#### [Document segment]

Illicit Antiquities
Research Centre

against the theft & traffic
of archaeology

Editorial

Neil Brodie

McDonald Institute for Archaeological Research
Downing Street
Cambridge
CB2 3ER


Culture Without Context

Issue 6,
Spring 2000

BBC Crime Squad

Italian legislation

H.M. Government enquiries

 

  • Crime Squad is a BBC1 television programme which goes out in an early evening peak viewing slot. The "squad" consists of several experts drawn from the police, legal professions and academia and each programme focuses on a particular aspect of British life and attempts to expose criminal goings-on. On 21 February 2000 it was the turn of art and antiques, and the programme included a piece on the antiquities trade.

Crime Squad that night showed the damage caused by Italian tomboroli to an Etruscan cemetery, together with an interview with a tomborolo who intimated that London was the largest market for their looted material. Back in London there was an interview with James Ede of IADAA and Colin Renfrew, Director of the McDonald Institute for Archaeological Research. What wasn't revealed on the programme was that one month earlier, on 20 January, a Crime Squad team had secretly filmed three central London antiquities dealers, asking them about the provenance of pieces offered for sale. Secret filming is a usual tactic of the programme, and indeed some were screened on the night of 21 February, but not the antiquities dealers. Why not? Clearly, in general, the BBC are not averse to using such methods as on their evening news programme of 28 February hidden cameras were in action filming the showroom of a Bangkok antiquities dealer.

#### [Recorded information]
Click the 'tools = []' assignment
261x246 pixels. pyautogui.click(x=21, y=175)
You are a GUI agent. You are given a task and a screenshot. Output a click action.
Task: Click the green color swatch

#### [Brief]
Reproduce the full editorial on the BBC Crime Squad and the antiquities trade above, word for word, from its header through its final sentence.

#### [Result of this exercise]
Illicit Antiquities
Research Centre

against the theft & traffic
of archaeology

Editorial

Neil Brodie

McDonald Institute for Archaeological Research
Downing Street
Cambridge
CB2 3ER


Culture Without Context

Issue 6,
Spring 2000

BBC Crime Squad

Italian legislation

H.M. Government enquiries

 

  • Crime Squad is a BBC1 television programme which goes out in an early evening peak viewing slot. The "squad" consists of several experts drawn from the police, legal professions and academia and each programme focuses on a particular aspect of British life and attempts to expose criminal goings-on. On 21 February 2000 it was the turn of art and antiques, and the programme included a piece on the antiquities trade.

Crime Squad that night showed the damage caused by Italian tomboroli to an Etruscan cemetery, together with an interview with a tomborolo who intimated that London was the largest market for their looted material. Back in London there was an interview with James Ede of IADAA and Colin Renfrew, Director of the McDonald Institute for Archaeological Research. What wasn't revealed on the programme was that one month earlier, on 20 January, a Crime Squad team had secretly filmed three central London antiquities dealers, asking them about the provenance of pieces offered for sale. Secret filming is a usual tactic of the programme, and indeed some were screened on the night of 21 February, but not the antiquities dealers. Why not? Clearly, in general, the BBC are not averse to using such methods as on their evening news programme of 28 February hidden cameras were in action filming the showroom of a Bangkok antiquities dealer.